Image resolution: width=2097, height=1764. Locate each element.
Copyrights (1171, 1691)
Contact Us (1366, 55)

————

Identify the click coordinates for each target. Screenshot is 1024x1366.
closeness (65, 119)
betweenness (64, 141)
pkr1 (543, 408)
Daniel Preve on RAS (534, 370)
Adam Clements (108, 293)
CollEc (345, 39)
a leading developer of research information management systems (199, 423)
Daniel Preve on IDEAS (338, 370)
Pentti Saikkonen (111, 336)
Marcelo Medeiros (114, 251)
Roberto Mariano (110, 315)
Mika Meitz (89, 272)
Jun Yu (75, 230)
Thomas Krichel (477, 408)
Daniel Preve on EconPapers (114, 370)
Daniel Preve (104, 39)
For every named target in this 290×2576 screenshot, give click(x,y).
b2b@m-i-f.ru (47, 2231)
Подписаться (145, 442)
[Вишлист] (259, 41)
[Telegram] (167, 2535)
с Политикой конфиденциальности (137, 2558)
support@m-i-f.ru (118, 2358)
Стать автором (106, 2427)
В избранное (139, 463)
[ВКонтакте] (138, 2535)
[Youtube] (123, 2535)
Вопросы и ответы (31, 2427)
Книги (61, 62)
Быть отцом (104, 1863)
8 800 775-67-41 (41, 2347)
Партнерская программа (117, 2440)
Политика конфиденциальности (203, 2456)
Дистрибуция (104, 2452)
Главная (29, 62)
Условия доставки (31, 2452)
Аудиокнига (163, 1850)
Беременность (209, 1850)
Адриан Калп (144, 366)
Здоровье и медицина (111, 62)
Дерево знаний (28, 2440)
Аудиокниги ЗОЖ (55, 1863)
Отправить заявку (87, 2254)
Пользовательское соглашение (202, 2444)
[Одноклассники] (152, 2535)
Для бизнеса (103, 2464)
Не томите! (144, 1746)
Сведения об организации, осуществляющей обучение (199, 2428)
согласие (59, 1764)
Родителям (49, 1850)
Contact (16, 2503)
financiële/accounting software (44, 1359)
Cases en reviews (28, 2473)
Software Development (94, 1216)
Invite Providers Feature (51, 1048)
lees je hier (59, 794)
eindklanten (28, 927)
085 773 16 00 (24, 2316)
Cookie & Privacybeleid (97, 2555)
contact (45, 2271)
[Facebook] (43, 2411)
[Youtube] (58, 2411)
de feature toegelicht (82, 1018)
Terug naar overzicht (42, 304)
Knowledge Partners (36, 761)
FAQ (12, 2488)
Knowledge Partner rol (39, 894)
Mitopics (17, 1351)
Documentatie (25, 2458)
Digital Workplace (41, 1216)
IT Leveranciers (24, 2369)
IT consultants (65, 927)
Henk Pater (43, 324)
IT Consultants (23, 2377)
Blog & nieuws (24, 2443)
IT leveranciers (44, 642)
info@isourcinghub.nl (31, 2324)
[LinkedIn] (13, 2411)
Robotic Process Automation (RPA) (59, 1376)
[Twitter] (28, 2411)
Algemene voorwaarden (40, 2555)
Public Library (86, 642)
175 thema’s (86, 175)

————

TASK STATEMENT: From the listing above, collect every line that mentions the word "target".

YOUR RESPONSE:
Identify the click coordinates for each target. Screenshot is 1024x1366.
For every named target in this 290×2576 screenshot, give click(x,y).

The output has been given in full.